What is Social Audit?
Social audit is a process in which details of resources used by public agency for development initiatives are shared with people often through public platforms, which allows end users to scrutinize the impact of developmental programs.
Social audit serves as an instrument for the measurement of social accountability of an organization. It gained significance after the 73rd amendment of the constitution relating to Panchayat Raj institutions.
Difference with other audits
Need of Social Audit
The investment of large amount of funds and resources by the Government of India and various national and international agencies, since independence in social development programmes, has not been justified by the impact it has made.
The major focus by the Government hitherto has been in the supply side of the Programme Delivery System. While improvement of the SUPPLY SIDE is a long term process strengthening the DEMAND SIDE, may be a short run process, which will improve the effectiveness of the total delivery system much faster.
Principles of Social Audit
Eight specific key principles have been identified from Social Auditing practices around the world:
1. Multi-Perspective: Reflect the views of all the stakeholders.
2. Comprehensive: Report on all aspects of the organisation’s work and performance.
3. Participatory: Encourage participation of stakeholders and sharing of their values.
4. Multidirectional: Stakeholders share and give feedback on multiple aspects.
5. Regular: Produce social accounts on a regular basis
6. Comparative: Provide a means whereby the organisation can compare its performance against benchmarks and other organisations’ performance.
7. Verified: Social accounts are audited by a suitably experienced person or agency with no vested interest in the organisation.
8. Disclosed: Audited accounts are disclosed to stakeholders and the wider community in the interests of accountability and transparency.
Significance of Social Audit
• Enhances reputation: Social Auditing helps the legislature and executive in identifying the problem areas and provides an opportunity to take a proactive stance and create solutions.
• Alerts policymakers to stakeholder trends
• Increases accountability: There is a strong emphasis on openness and accountability for government departments. This leads to reduction in wastages and corruption.
• Assists in re-orienting and re-focusing priorities: Social Auditing could be a useful tool to help departments reshape their priorities in tune with people’s expectations.
• Provides increased confidence in social areas: Social Audit can enable departments/ institutions to act with greater confidence in social areas that have been neglected in the past or have been given a lower priority.
In recent years due to the steady shift in devolution of funds and functions to the local government, the demand for social audit has grown. In flagship schemes such as MGNREGA, the Union Government is promoting social audit to check corruption.
Limitations of Social Audit
• The scope of social audits is highly localised and covers only certain selected aspects.
• Social audits are often sporadic and ad hoc.
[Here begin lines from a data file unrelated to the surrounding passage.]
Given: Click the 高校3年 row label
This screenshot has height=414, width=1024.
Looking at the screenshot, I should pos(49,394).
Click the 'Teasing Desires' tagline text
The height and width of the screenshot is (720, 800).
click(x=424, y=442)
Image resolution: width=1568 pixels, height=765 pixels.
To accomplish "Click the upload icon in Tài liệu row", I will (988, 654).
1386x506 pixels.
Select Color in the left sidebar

• Monitoring is informal and unprocessed.
• The findings of social audit cannot be generalised over the entire population.
• Several problems require a package of programme to be implemented simultaneously. For example, rural health requires convergence between water supply, education, sanitation, nutrition etc. Social audit may therefore need a more holistic approach.
• Absence of trained auditors.
• Lack of action on audit reports and findings.